Haitauchen im Pass und im Atoll

Nach einer Woche in Raroia gehören wir schon fast zu den Einheimischen. Kali lädt uns und die Crew der Swiss Lady zum Abendessen an seinem 27. Geburtstag ein. Getränke und Geschenke bringen wir mit und es wird ein gelungener Geburtstag samt lustiger Teilnahme von Hund und Katz am Abendessen. Wir fühlen uns im Atoll gut aufgenommen und wollen noch gar nicht so richtig weiter aber wir möchten auch noch andere Atolle besuchen. Und so trennen wir uns schweren Herzens und brechen über Nacht zum 80 Seemeilen entfernten Makemo auf. Die Passausfahrt passieren wir nach Hochwasser am Nachmittag und die Passeinfahrt in Makemo wird ebenfalls nach Hochwasser ungefähr um 9.00 vormittags geplant.
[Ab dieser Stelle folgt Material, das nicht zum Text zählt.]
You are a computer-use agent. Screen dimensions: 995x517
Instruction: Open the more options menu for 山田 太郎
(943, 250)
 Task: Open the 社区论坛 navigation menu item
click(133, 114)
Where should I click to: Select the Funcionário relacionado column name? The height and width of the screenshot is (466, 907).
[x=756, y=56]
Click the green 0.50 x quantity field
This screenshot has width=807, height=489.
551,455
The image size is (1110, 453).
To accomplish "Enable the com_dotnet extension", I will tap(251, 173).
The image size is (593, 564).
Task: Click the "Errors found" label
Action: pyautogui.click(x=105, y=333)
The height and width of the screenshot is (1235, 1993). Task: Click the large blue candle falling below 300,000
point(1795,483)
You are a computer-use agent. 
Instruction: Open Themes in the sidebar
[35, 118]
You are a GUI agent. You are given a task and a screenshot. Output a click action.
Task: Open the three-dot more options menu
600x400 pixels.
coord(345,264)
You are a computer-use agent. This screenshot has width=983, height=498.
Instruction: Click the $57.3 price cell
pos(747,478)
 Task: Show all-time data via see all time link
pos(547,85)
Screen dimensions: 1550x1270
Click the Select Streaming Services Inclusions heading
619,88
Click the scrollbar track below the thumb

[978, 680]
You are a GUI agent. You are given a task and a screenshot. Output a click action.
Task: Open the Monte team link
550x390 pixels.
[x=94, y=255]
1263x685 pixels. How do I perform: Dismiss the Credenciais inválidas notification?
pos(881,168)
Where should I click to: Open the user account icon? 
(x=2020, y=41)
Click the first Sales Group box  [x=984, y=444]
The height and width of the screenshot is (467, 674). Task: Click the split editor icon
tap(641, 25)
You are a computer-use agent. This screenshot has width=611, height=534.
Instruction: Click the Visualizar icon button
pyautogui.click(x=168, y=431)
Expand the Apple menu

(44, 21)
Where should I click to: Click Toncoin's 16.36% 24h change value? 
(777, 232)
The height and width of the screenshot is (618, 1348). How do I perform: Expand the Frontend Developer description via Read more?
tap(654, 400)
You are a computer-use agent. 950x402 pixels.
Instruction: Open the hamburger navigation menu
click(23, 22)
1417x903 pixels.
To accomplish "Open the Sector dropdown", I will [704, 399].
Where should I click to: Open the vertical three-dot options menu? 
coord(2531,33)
Strömungsstillstand und Hoch- beziehungsweise Niedrigwasser fallen nicht zusammen. Es bleibt spannend. Eine Passdurchfahrt ist immer etwas nervenaufreibend. Auf jeden Fall ist langsam segeln angesagt um nicht zu früh anzukommen. Das sind wir gar nicht gewohnt und wir setzen nur das Vorsegel. Noch immer zu schnell bergen wir gegen Ende auch das Vorsegel und fahren unter Top und Takel bei 20 Knoten Wind noch immer 3 Knoten schnell. Wir kommen zu früh an und liegen im dritten Reff bei. Jetzt driften wir 1,5 Knoten seitlich mit dem Wind und warten gespannt auf die Passeinfahrt. Mit uns warten noch drei andere Boote auf den günstigen Zeitpunkt.